** Supplied text follows **
Then, consider asking God to clear your mind from distractions and to teach you from His Word as you study it. A helpful prayer might be, “Search me, O God, and know my heart! Try me and know my thoughts! And see if there be any grievous way in me, and lead me in the way everlasting” (Psalm 139:23-24), or Paul’s prayer from Ephesians 1:17-21 which is a prayer for God to “open the eyes of our hearts” that we may know him better, etc.
READ AND OBSERVE
As you read a chapter or two each day from Scripture, ask yourself, “What are these verses saying? Specifically, what are they saying to me?” You may wish to use one of the following suggestions as a guide for interpreting the meaning of the passage, and to do so with pencil and journal in hand:
- List what this passage tells you about God or Christ.
- List what it tells you about yourself.
- List some examples that come to mind to follow and/or avoid.
“Pray the truth into the heart”—Personally engage with God. Talk with him directly, just as you would a person. Then, narrow what you’ve read and meditated upon down to just one or two main thoughts from the day’s Scripture. For each thought, write or think out answers to each of these questions:
- How can I praise God for what this says about him?
- How does my life show I am remembering and acting out of this?
** End of Supplied text **
** Excerpted records follows **
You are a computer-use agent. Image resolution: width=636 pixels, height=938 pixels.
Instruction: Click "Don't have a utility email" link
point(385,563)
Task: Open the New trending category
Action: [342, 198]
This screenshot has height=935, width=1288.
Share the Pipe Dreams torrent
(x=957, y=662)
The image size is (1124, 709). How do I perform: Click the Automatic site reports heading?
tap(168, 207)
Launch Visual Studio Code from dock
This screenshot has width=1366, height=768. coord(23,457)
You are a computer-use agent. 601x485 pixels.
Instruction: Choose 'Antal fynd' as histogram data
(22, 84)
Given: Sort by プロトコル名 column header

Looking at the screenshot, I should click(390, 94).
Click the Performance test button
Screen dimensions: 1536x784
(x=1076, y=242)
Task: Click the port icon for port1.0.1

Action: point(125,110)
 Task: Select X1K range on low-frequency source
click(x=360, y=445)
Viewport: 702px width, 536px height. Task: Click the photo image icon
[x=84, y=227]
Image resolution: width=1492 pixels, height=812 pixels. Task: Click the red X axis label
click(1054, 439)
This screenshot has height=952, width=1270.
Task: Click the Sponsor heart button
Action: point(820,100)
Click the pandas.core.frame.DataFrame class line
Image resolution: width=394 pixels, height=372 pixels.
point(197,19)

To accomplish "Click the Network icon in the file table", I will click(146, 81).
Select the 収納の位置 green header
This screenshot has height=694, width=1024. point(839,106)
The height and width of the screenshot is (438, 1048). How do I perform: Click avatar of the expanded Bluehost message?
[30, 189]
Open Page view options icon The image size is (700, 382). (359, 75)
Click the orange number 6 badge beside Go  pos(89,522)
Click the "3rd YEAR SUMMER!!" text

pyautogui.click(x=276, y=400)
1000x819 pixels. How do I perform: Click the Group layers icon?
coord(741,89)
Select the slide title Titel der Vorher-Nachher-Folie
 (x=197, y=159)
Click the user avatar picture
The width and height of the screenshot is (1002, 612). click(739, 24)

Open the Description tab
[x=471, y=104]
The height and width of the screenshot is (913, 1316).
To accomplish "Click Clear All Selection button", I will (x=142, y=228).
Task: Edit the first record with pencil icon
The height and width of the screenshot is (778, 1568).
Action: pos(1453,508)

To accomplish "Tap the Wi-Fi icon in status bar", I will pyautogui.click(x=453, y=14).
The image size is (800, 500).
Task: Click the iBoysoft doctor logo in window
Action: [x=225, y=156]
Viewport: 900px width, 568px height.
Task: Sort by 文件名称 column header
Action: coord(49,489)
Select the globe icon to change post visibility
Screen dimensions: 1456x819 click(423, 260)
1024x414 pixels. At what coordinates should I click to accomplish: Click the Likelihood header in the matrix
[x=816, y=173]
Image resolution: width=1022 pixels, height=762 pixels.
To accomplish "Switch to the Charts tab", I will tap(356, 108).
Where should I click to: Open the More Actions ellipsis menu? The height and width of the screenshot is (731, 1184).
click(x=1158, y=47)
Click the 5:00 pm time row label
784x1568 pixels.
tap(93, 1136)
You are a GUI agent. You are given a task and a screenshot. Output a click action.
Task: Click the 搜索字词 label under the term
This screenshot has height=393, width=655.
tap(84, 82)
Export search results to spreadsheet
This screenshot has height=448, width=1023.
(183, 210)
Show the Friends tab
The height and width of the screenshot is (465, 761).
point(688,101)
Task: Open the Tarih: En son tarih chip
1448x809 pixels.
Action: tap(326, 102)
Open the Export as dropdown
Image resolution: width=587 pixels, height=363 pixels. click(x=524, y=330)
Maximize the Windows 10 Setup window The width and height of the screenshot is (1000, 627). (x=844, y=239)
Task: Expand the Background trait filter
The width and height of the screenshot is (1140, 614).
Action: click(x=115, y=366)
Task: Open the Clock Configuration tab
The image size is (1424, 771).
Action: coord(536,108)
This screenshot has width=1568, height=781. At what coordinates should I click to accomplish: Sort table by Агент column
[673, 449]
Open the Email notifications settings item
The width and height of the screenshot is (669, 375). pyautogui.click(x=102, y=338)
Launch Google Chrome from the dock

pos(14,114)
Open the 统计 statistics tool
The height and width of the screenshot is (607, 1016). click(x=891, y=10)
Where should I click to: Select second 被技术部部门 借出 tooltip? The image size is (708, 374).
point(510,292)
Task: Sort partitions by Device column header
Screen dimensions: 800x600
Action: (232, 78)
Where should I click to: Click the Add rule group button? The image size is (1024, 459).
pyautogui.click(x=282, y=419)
** End of Excerpted records **
▶ _Activity_
According to the Bible study text, what should you have in hand while using the suggestions to interpret a passage?

▶ _Answer box_
A pencil and a journal.